Methodology (stat.ME)
Fri, 01 Sep 2023
1.Optimal Scaling transformations to model non-linear relations in GLMs with ordered and unordered predictors
Authors:S. J. W. Willems, A. J. van der Kooij, J. J. Meulman
Abstract: In Generalized Linear Models (GLMs) it is assumed that there is a linear effect of the predictor variables on the outcome. However, this assumption is often too strict, because in many applications predictors have a nonlinear relation with the outcome. Optimal Scaling (OS) transformations combined with GLMs can deal with this type of relations. Transformations of the predictors have been integrated in GLMs before, e.g. in Generalized Additive Models. However, the OS methodology has several benefits. For example, the levels of categorical predictors are quantified directly, such that they can be included in the model without defining dummy variables. This approach enhances the interpretation and visualization of the effect of different levels on the outcome. Furthermore, monotonicity restrictions can be applied to the OS transformations such that the original ordering of the category values is preserved. This improves the interpretation of the effect and may prevent overfitting. The scaling level can be chosen for each individual predictor such that models can include mixed scaling levels. In this way, a suitable transformation can be found for each predictor in the model. The implementation of OS in logistic regression is demonstrated using three datasets that contain a binary outcome variable and a set of categorical and/or continuous predictor variables.

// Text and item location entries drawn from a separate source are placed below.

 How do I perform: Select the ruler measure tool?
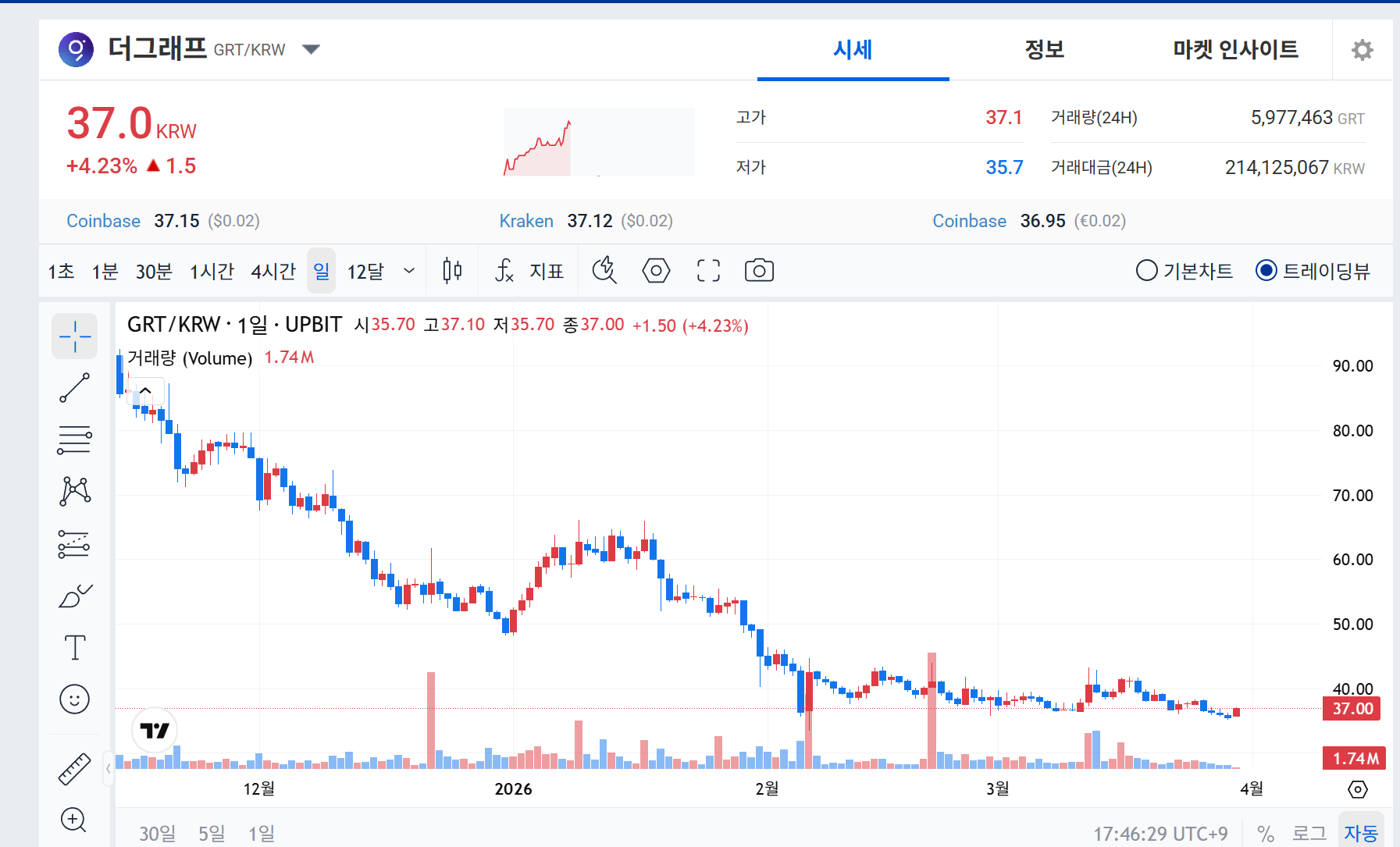75,769
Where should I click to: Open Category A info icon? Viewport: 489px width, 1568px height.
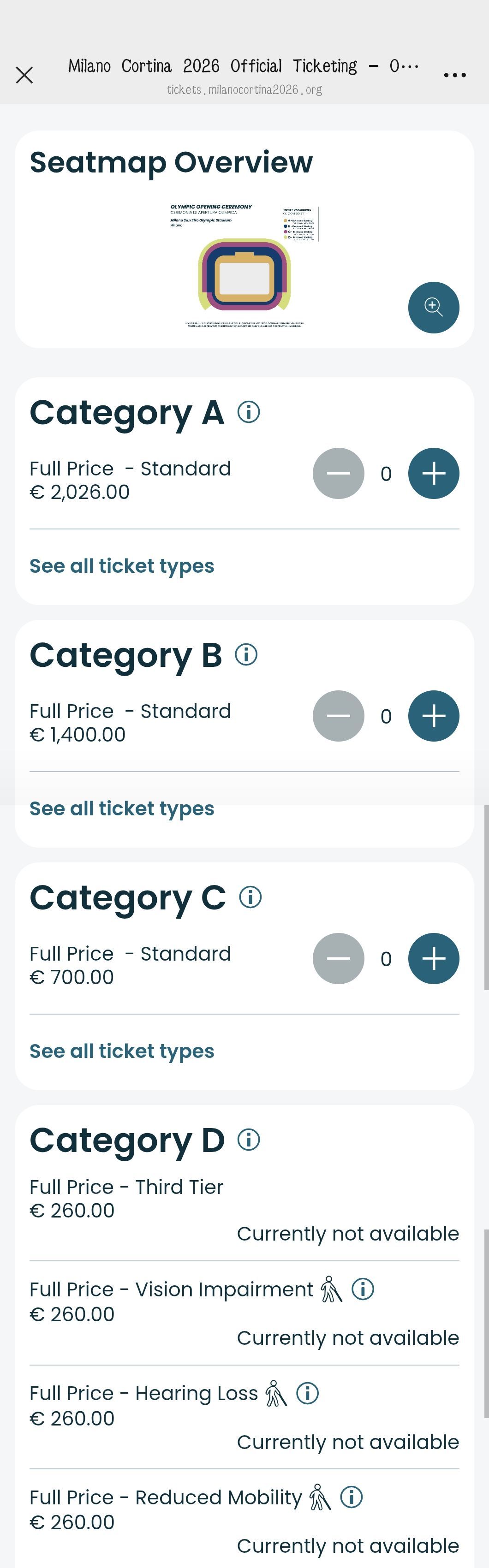(249, 412)
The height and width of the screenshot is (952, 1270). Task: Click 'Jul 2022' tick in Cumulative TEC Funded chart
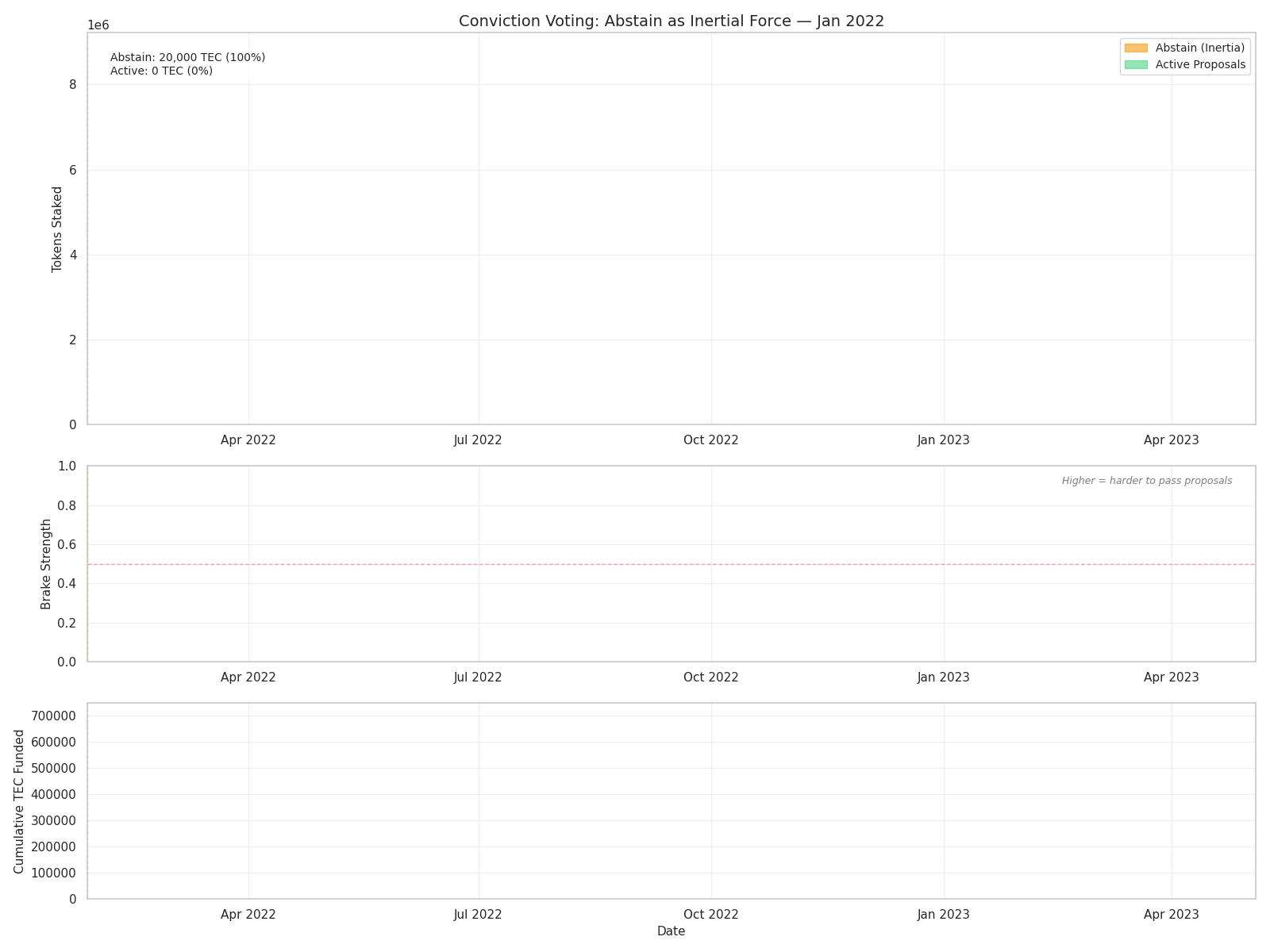coord(478,915)
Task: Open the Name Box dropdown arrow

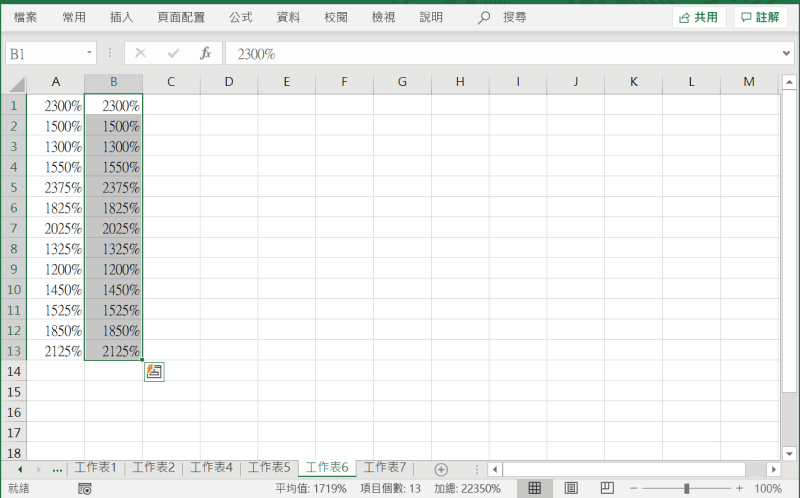Action: [90, 53]
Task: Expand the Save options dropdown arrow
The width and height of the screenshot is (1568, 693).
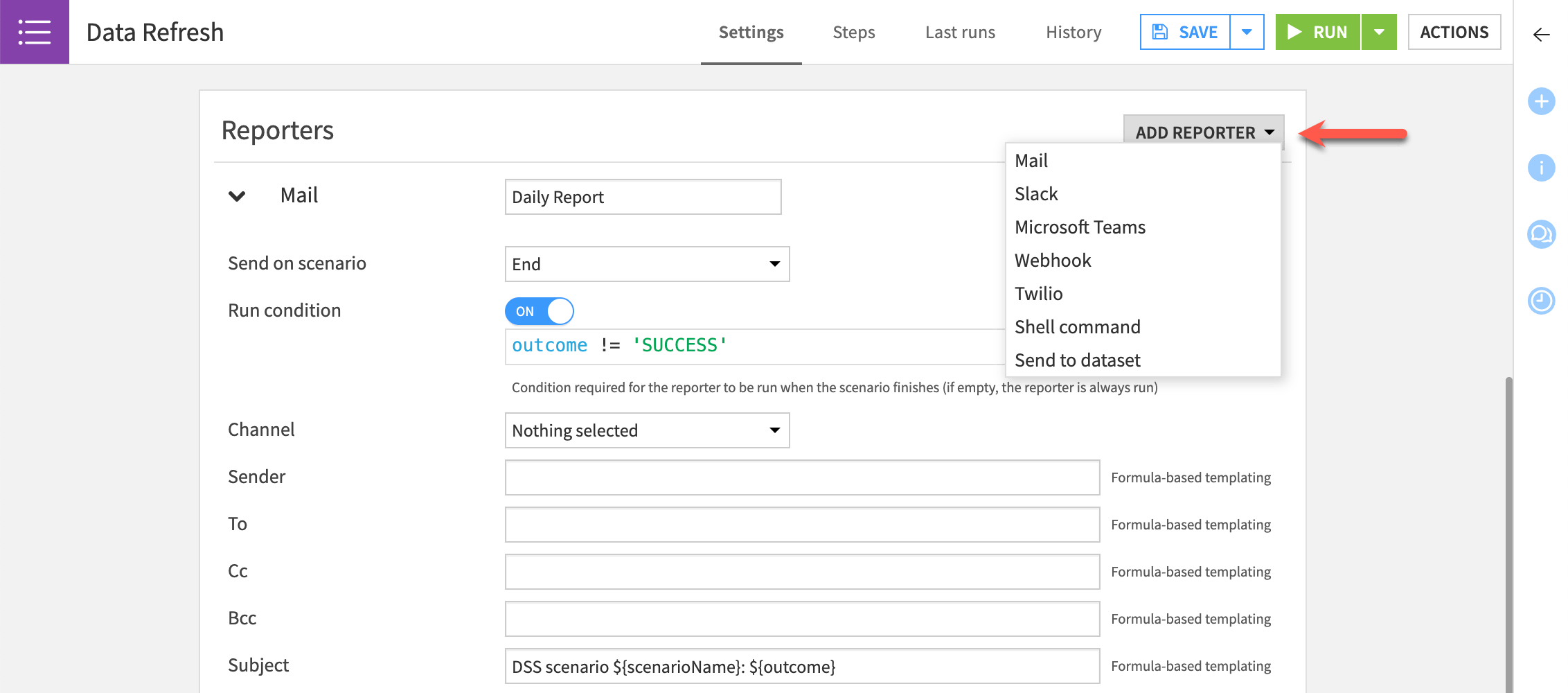Action: click(x=1247, y=32)
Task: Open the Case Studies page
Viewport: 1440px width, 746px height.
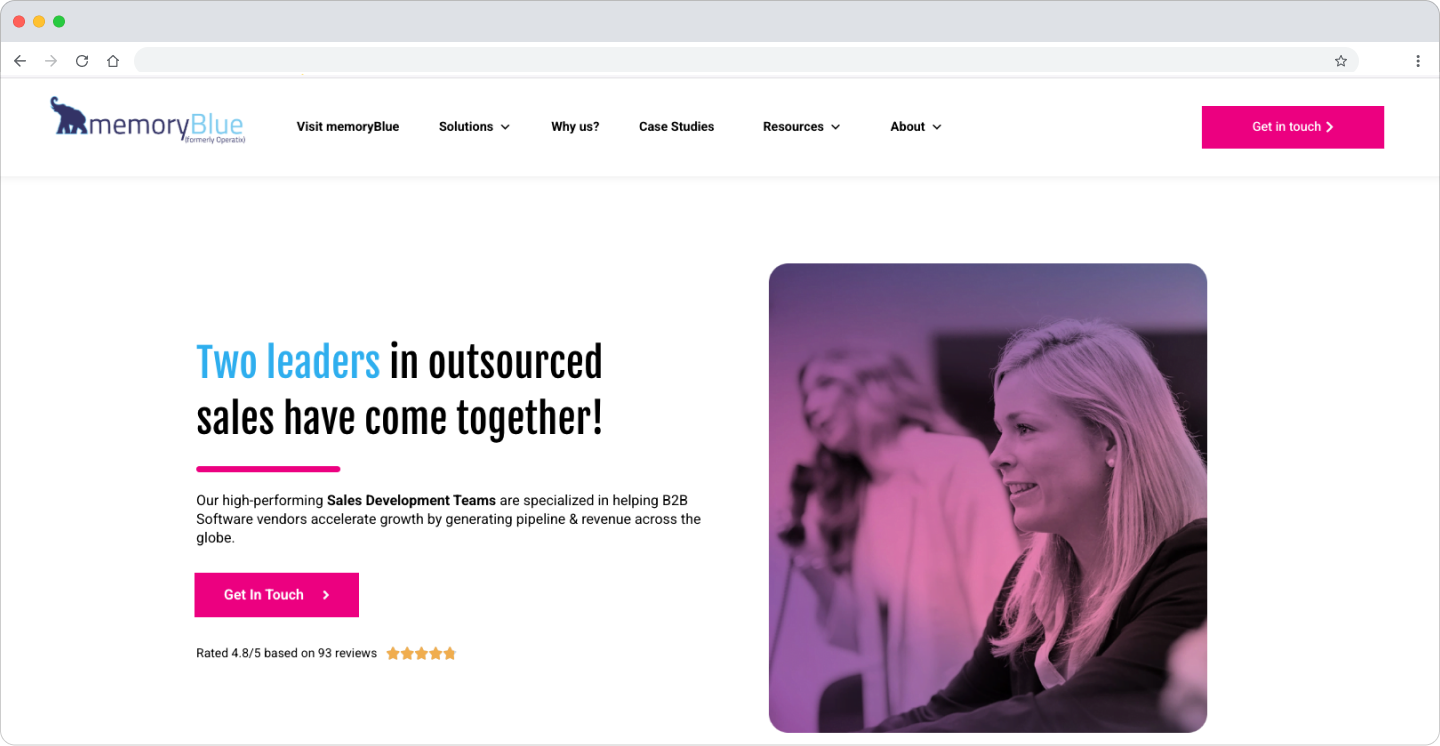Action: click(x=677, y=127)

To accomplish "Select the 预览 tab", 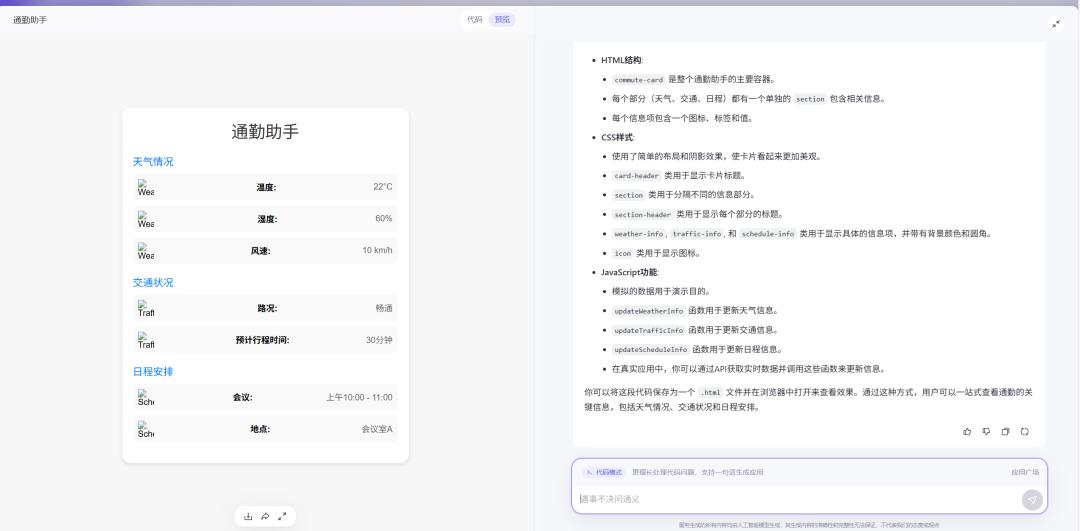I will tap(502, 20).
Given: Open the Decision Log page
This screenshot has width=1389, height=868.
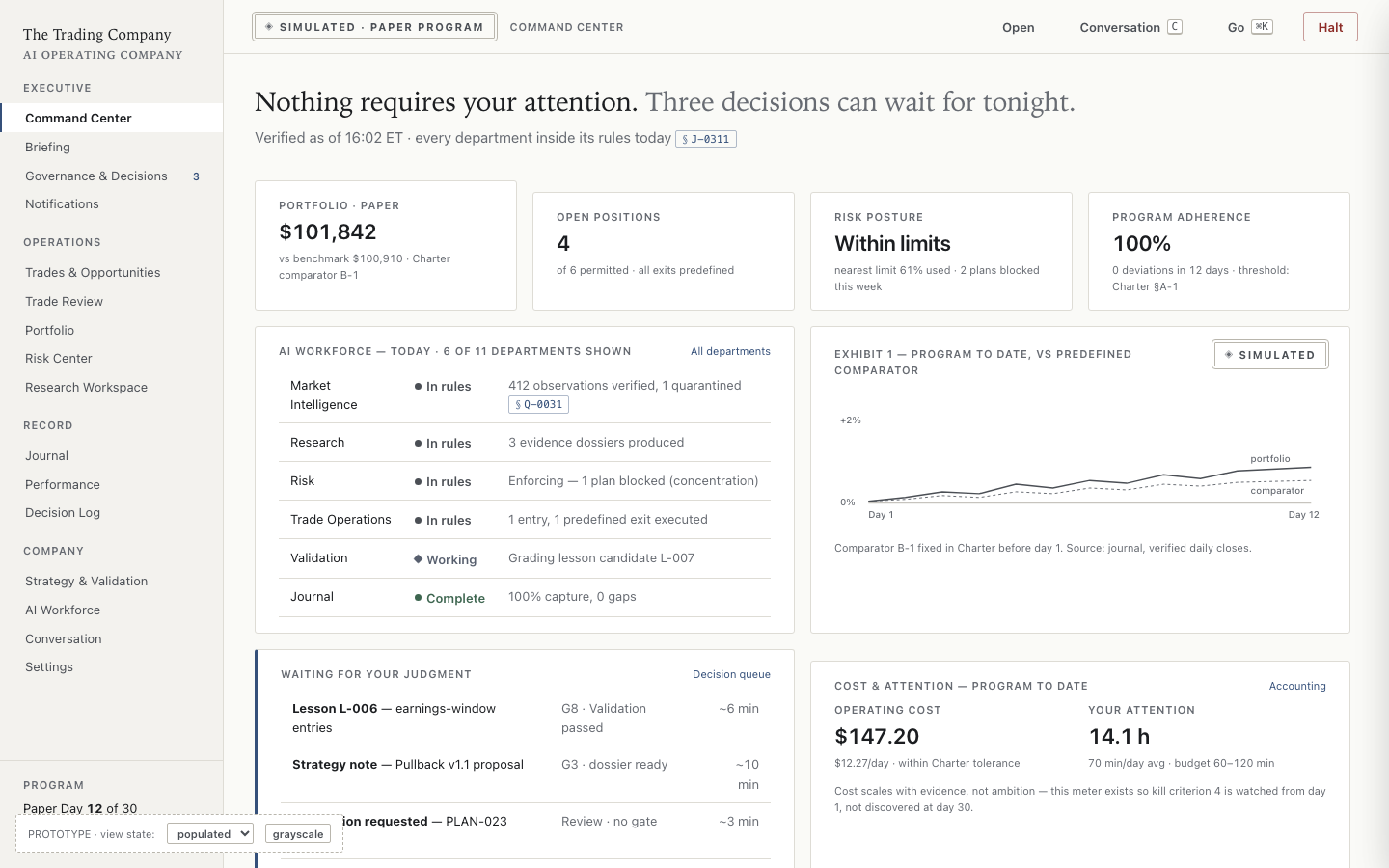Looking at the screenshot, I should 63,512.
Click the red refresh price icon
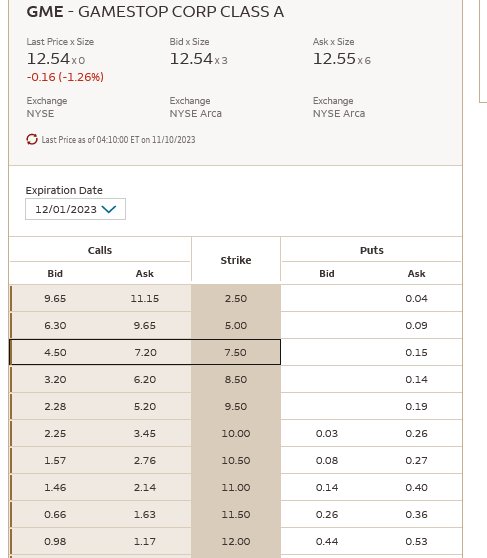The image size is (487, 558). (x=32, y=140)
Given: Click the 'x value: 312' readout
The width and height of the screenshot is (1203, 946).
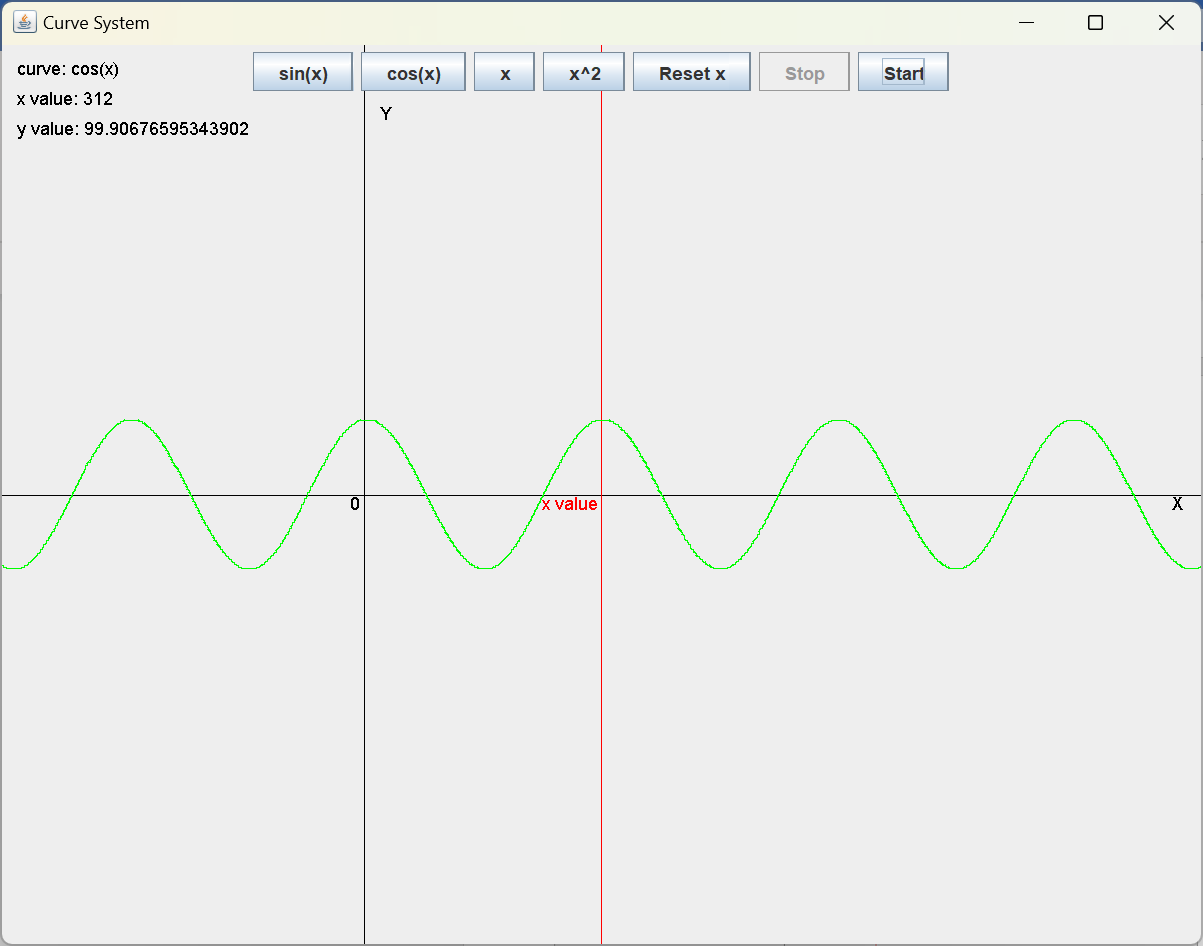Looking at the screenshot, I should pyautogui.click(x=65, y=99).
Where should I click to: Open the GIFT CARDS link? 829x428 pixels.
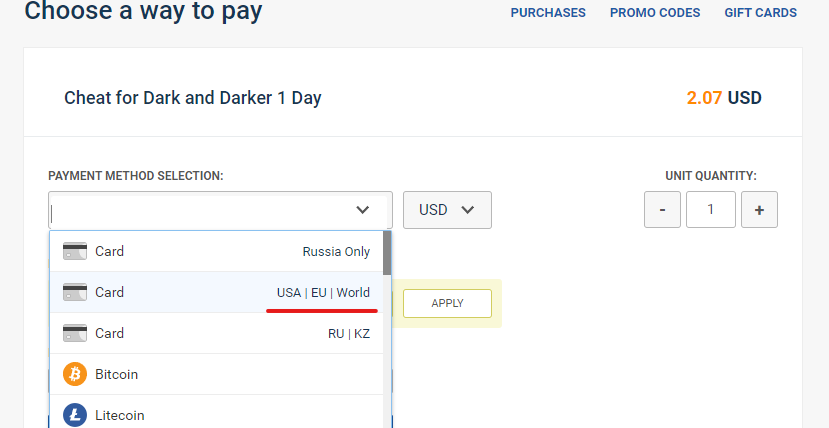[x=760, y=13]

2.Unidimensionality in Rasch Models: Efficient Item Selection and Hierarchical Clustering Methods Based on Marginal Estimates
Authors:Gerhard Tutz
Abstract: A strong tool for the selection of items that share a common trait from a set of given items is proposed. The selection method is based on marginal estimates and exploits that the estimates of the standard deviation of the mixing distribution are rather stable if items are from a Rasch model with a common trait. If, however, the item set is increased by adding items that do not share the latent trait the estimated standard deviations become distinctly smaller. A method is proposed that successively increases the set of items that are considered Rasch items by examining the estimated standard deviations of the mixing distribution. It is demonstrated that the selection procedure is on average very reliable and a criterion is proposed, which allows to identify items that should not be considered Rasch items for concrete item sets. An extension of the method allows to investigate which groups of items might share a common trait. The corresponding hierarchical clustering procedure is considered an exploratory tool but works well on average.